June 12, 2019

Wyden, Klobuchar Question FBI Response to Hack of Florida Election Software Company

Washington, D.C. – Sen. Ron Wyden, D-Ore., a senior member of the Senate Intelligence Committee, and Sen. Amy Klobuchar, D-Minn., ranking member of the Senate Rules Committee, today asked the FBI to explain its response to the potential Russian hack of VR Systems, a Florida-based election software company.

Wyden and Klobuchar pressed the FBI to explain what steps it took to investigate a potential hack of VR Systems. The company provides election software, including electronic poll books.

The Mueller Report revealed that “[i]n August 2016, GRU officers targeted employees of [redacted], a voting technology company that developed software used by numerous U.S. counties to manage voter rolls, and installed malware on the company network.” VR Systems has since confirmed to the media that it was the unnamed voting technology company in the Mueller Report.

In a May 2019 letter, VR Systems told Senator Wyden that the company alerted the FBI in 2016 after it discovered suspicious IP addresses in its website logs that the FBI had asked election technology companies to look for. Despite the fact that VR Systems equipment malfunctioned in several North Carolina precincts in November 2016, leading to long delays at the polls, it’s unclear what steps federal agencies took to investigate the extent of Russian hacking, and whether malware was responsible for the failure of VR Systems’ electronic poll books.

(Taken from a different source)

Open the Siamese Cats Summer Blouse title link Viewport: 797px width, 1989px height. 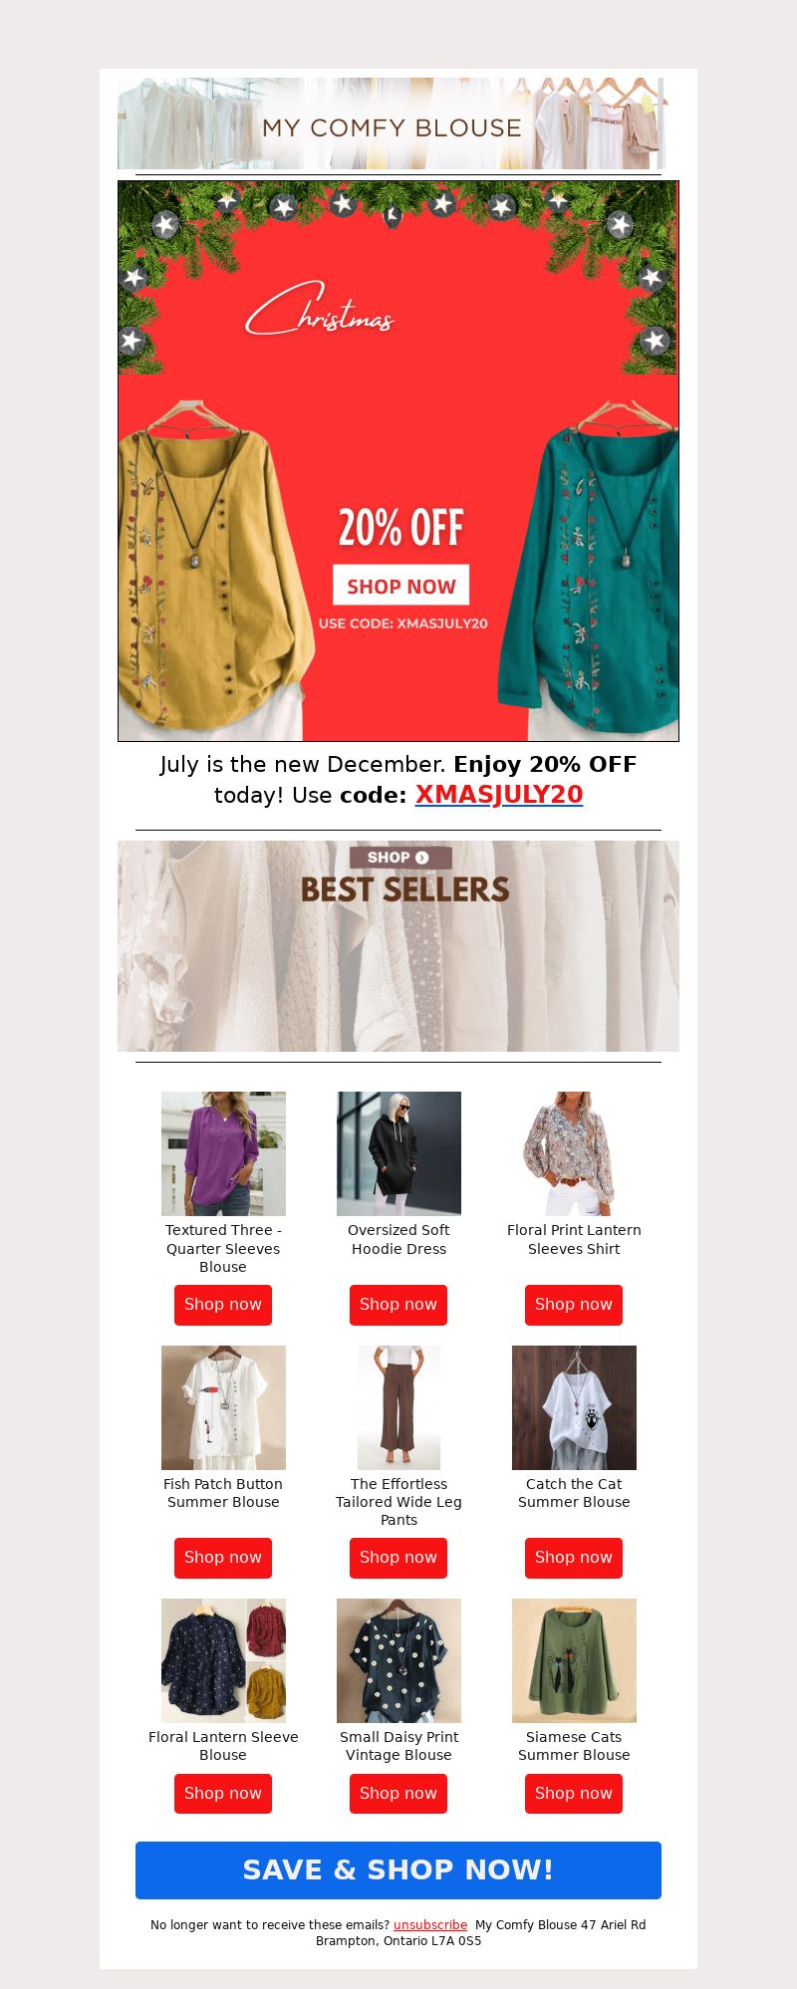pyautogui.click(x=574, y=1746)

 Wyden and Klobuchar asked FBI Director Christopher Wray to answer the following questions by July 12:

  1. What steps, if any, did the FBI take to examine VR Systems’ servers for evidence of a successful cyber breach after the company alerted the FBI, in August of 2016, to the presence of suspicious IP addresses in its website logs? If the FBI did not examine VR Systems’ servers or request access to those servers, please explain why.
  2. Several months after VR Systems first contacted the FBI, electronic pollbooks made by the company malfunctioned during the November 8 general election in Durham County, North Carolina. In the two and a half years since that incident in Durham County, has the FBI requested access to the pollbooks that malfunctioned, and the computers used to configure them, in order to examine them for evidence of hacking? If not, please explain why.
  3. VR Systems contracted FireEye to perform a forensic examination of its systems in the summer of 2017. Has the FBI reviewed FireEye’s conclusions? If so, what were its key findings?
  4. Ahead of the 2020 elections, how is the FBI ensuring that local and state election officials feel comfortable reporting potential cybersecurity incidents? How will the FBI improve the speed and completeness of the information it shares with election officials, so they have the knowledge of the threats they need to do their job?